Gli accertamenti dovranno ora chiarire se l’intossicazione sia effettivamente collegata al prodotto acquistato e se vi siano state eventuali criticità nella conservazione, gestione o commercializzazione del pesce.
Il sospetto dell’istamina nel pesce
Tra le ipotesi al vaglio c’è quella della presenza di livelli elevati di istamina nel tonno. L’istamina può formarsi in alcuni prodotti ittici quando non vengono rispettate correttamente le condizioni di conservazione, soprattutto la catena del freddo.
Il fenomeno è associato alla cosiddetta sindrome sgombroide, una forma di intossicazione alimentare che può comparire dopo il consumo di pesci come tonno, sgombro, sardine e altre specie ricche di istidina, una sostanza che può trasformarsi in istamina in caso di degradazione delle carni.

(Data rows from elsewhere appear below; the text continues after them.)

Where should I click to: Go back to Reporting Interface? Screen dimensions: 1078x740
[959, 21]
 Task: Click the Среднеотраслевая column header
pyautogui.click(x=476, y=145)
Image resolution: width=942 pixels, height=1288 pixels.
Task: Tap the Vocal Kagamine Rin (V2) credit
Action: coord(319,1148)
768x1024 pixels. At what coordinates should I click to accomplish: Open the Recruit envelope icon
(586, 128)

I sintomi possono essere simili a quelli di una reazione allergica: nausea, vomito, arrossamento del volto, prurito, mal di testa, palpitazioni, crampi addominali e, nei casi più seri, disturbi che rendono necessario il ricorso urgente alle cure mediche.
Perché il tonno va conservato con grande attenzione
Il caso di Palermo richiama l’attenzione su un aspetto decisivo della sicurezza alimentare: il pesce fresco deve essere conservato correttamente lungo tutta la filiera, dalla pesca alla vendita, fino al consumo domestico.

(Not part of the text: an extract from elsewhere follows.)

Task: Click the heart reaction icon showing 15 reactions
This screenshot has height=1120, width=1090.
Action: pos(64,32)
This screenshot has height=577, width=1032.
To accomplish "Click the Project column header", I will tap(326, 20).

Il tonno, in particolare, è un alimento pregiato ma anche delicato. Se non viene mantenuto a temperature adeguate, può sviluppare sostanze potenzialmente pericolose per la salute. Il problema è particolarmente insidioso perché l’istamina non sempre viene eliminata con la cottura.
Per questo motivo è fondamentale acquistare pesce da rivenditori affidabili, verificare l’aspetto e l’odore del prodotto, conservarlo subito in frigorifero e consumarlo in tempi brevi.
Cosa fare in caso di sintomi dopo aver mangiato pesce
In caso di sintomi sospetti dopo il consumo di pesce, soprattutto se più persone manifestano malori dopo aver mangiato lo stesso alimento, è necessario contattare un medico o rivolgersi rapidamente al pronto soccorso.
Quando possibile, è utile conservare eventuali resti dell’alimento, lo scontrino o le informazioni sul punto vendita. Questi elementi possono aiutare le autorità sanitarie e investigative a ricostruire la filiera e a individuare eventuali responsabilità.
In presenza di sintomi importanti, difficoltà respiratoria, forte debolezza, alterazioni della pressione o peggioramento rapido delle condizioni generali, bisogna chiamare immediatamente il 112 o il 118.
Indagini in corso a Palermo
Le indagini sono affidate ai Carabinieri del Nas e al Comando provinciale di Palermo. Il sequestro del tonno pronto per la vendita servirà a consentire gli approfondimenti tecnici e sanitari sul prodotto.
Solo gli esiti delle analisi potranno stabilire con certezza se l’intossicazione sia legata alla presenza di istamina e se siano emerse violazioni nella gestione del prodotto ittico.
La vicenda, intanto, conferma l’importanza dei controlli sulla filiera alimentare e della corretta conservazione dei prodotti freschi, soprattutto quando si tratta di alimenti deperibili come il pesce.
Nota per i lettori
Questo articolo ha finalità informativa e non sostituisce il parere medico. In caso di sintomi dopo il consumo di pesce o altri alimenti è sempre necessario rivolgersi a un medico o ai servizi di emergenza.